FTS (Full Text Search)¶
As the amount and importance of information stored in email messages is increasing in people’s everyday lives, searching through those messages is becoming ever more important. At the same time mobile clients add their own restrictions for what can be done on the client side. The ever diversifying mail client software also tests the limits of the IMAP protocol and current server implementations.
Furthermore, the IMAP protocol requires some rather complicated and expensive searching capabilities. For example, the protocol requires arbitrary substring matching. Some newer mobile clients (e.g. Apple iOS) rely on this functionality.
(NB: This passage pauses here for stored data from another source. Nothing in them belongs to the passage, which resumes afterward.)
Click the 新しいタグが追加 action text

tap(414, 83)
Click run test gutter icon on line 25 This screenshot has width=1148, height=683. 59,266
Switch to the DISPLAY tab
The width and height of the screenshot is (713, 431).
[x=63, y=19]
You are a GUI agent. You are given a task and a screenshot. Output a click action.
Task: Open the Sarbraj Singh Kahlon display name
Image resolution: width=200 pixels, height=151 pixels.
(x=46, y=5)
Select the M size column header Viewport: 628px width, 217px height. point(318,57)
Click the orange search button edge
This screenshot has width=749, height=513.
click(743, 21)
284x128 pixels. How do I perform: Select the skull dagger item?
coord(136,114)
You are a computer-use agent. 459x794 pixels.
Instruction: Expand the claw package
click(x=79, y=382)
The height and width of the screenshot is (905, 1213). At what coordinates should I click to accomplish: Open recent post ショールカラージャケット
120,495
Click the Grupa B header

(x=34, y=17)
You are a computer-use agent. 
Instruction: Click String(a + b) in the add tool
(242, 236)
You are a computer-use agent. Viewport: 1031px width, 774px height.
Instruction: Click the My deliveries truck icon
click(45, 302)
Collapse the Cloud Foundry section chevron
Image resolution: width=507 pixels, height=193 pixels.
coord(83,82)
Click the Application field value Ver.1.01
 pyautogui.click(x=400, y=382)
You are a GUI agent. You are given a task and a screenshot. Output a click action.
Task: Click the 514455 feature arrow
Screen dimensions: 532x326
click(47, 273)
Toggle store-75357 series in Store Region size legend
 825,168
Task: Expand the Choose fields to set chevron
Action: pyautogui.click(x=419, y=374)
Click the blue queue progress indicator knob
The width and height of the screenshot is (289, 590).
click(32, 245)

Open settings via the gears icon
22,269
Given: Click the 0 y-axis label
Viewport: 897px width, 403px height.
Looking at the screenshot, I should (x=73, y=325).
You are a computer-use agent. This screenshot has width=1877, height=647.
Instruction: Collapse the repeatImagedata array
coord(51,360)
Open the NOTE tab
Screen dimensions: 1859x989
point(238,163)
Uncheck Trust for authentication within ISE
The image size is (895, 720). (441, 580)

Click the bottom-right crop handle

Without a high-performance index, Dovecot must fall back to a slow sequential search through all messages. If storage latencies are high, this searching may not be completed in a reasonable time, or resource utilization may be too large, especially in mailboxes with large messages.
Dovecot supports the following FTS indexing engines:
Lucene FTS Engine uses Lucene’s C++ library.
Dovecot Pro FTS Engine is currently only available as part of the OX Dovecot Pro product.
Squat FTS Engine is Dovecot’s own search index. (Obsolete in v2.1+)
Searching In Dovecot¶
When a FTS indexing backend is not present, searches use a slow sequential search through all message data. This is both computationally and time expensive. It is desirable to pre-index data so that searches can be executed against this index.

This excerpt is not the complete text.